It is not uncommon for an employer to own multiple businesses. In these instances, employers often appoint management to run them instead while affording the employer a direct influence over each business from afar. The “corporate veil” is a misconception that a company’s managers, shareholders or directors are not legally responsible for the actions of the company.
It is known in law that a registered company is a separate legal entity from its owner. We need to ask ourselves in the labour context: “who will be held responsible as the “true” employer in a labour dispute?” This is answered in the case of Footwear Trading CC v Mdalose 2005 LAC BLLR 452, where an employee of Fila (Pty) Ltd filed an unfair dismissal dispute at the CCMA. Fila (Pty) Ltd attended the Arbitration process and subsequently received an adverse Arbitration Award. When the employee later applied to have the award made an order of the Court to enforce it, Fila (Pty) Ltd raised the argument that they were a dormant company and that their assets were held in another company, namely: Footwear (Pty) Ltd and that Footwear should rather pay the adverse Arbitration Award.

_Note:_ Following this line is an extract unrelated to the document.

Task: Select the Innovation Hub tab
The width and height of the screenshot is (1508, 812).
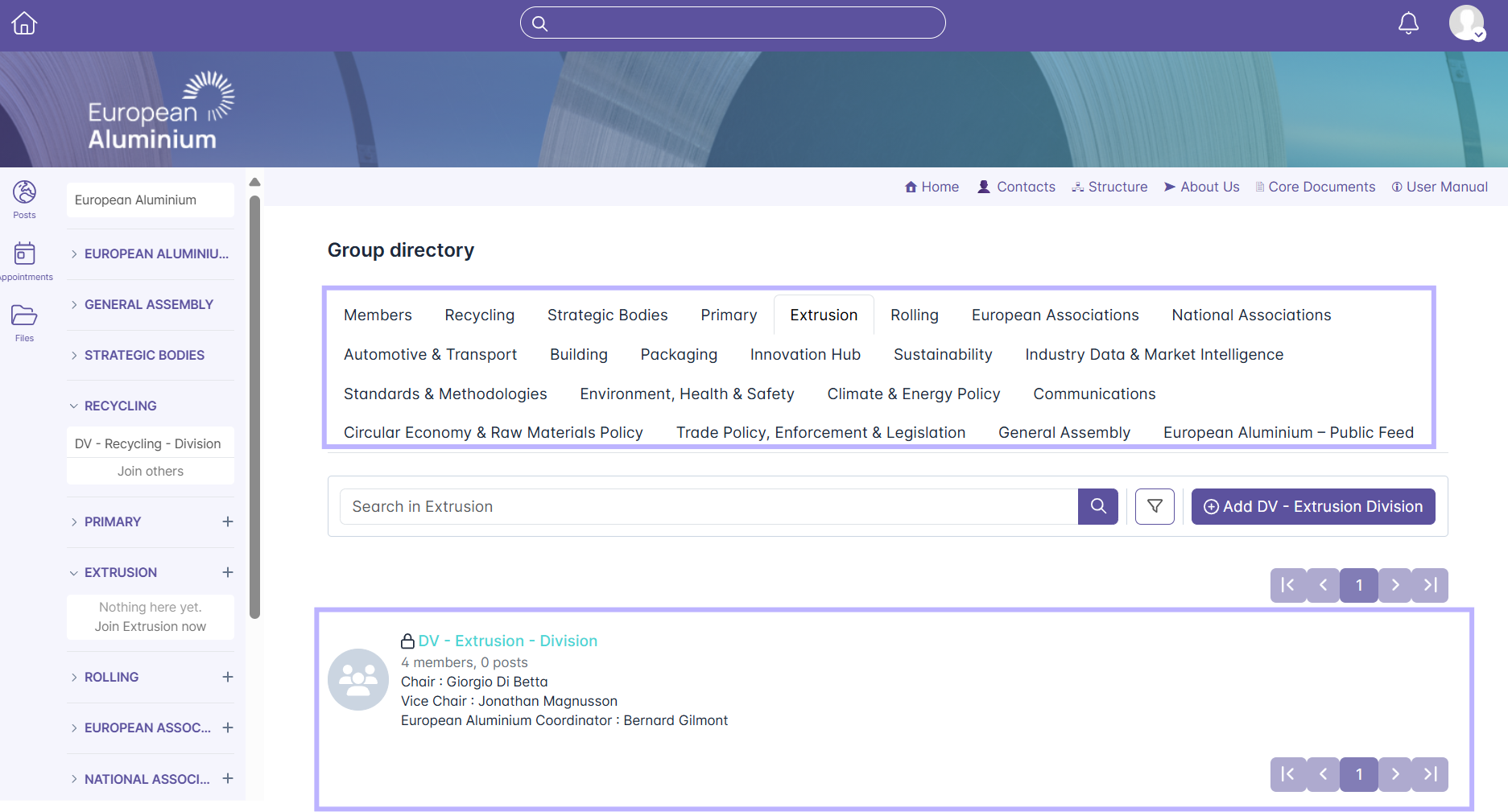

Footwear (Pty) Ltd objected to paying the adverse Arbitration Award and appealed to the Labour Appeal Court (LAC). The LAC had to determine who was liable for the Arbitration Award and held that the Labour Relations Act (LRA) did not include a definition for the term ’employer’ and that the identification of the word should be made by referring to the meaning of an ’employee’. An ’employee’ is someone who provides services to another person and is entitled to remuneration for those services.
The LAC found that the company or persons who had control of the undertaking should be regarded as the employer. Too often, the actual perpetrators hide behind the “corporate veil” to avoid legal responsibility. The LAC further held that legal personality might be disregarded when a corporation is merely an alter ego or conduit of another person.
The LAC held that in this case, both companies had the same directors, that Footwear (Pty) Ltd had a substantial and direct influence over Fila (Pty) Ltd and paid the staff, and several company documents cited both Fila (Pty) Ltd and Footwear (Pty) Ltd interchangeably. The LAC found that both companies were jointly and severally liable. However, since Footwear (Pty) Ltd was not present at the Conciliation and Arbitration proceedings, the Court held that both companies were, or should have been, reasonably aware of the proceedings. As such, they had no excuse as to the lack of knowledge and attendance to the matter.
This case demonstrates that employers should be cautious to hide behind the “corporate veil” to avoid legal responsibility for their company’s actions.